Saved data entries:
----

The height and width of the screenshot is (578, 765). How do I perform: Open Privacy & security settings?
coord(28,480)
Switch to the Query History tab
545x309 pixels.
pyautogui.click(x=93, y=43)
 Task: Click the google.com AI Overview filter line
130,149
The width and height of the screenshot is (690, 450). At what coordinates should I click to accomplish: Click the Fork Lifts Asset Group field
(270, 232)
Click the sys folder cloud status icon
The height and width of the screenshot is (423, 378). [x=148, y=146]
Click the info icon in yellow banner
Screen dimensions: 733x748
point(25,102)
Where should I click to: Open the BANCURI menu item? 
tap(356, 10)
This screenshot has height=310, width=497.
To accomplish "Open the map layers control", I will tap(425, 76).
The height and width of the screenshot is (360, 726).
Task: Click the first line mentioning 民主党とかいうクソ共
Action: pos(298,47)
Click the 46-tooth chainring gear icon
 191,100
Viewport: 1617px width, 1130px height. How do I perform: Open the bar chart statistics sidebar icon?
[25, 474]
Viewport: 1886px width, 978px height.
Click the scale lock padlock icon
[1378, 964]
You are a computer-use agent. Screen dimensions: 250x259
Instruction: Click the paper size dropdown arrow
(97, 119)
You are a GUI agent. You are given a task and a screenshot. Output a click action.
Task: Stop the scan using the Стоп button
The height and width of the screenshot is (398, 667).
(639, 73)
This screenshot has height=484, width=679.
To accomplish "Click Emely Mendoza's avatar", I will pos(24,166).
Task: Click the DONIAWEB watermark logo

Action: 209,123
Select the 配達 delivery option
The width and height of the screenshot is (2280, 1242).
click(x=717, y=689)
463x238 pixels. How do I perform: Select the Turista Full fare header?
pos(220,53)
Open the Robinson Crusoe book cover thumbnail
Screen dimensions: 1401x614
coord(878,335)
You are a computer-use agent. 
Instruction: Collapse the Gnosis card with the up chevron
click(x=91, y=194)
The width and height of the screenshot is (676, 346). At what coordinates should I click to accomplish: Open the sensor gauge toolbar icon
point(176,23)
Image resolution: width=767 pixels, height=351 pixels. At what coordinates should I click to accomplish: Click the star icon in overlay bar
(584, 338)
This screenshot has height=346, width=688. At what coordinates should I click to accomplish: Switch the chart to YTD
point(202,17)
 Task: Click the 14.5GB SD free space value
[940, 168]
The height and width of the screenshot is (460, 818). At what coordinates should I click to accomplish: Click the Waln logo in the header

----

■ **EXERCISE**
How many lines of the entries above include the word "computer"? Reply with the number alone.

■ **WRITTEN RESPONSE**
2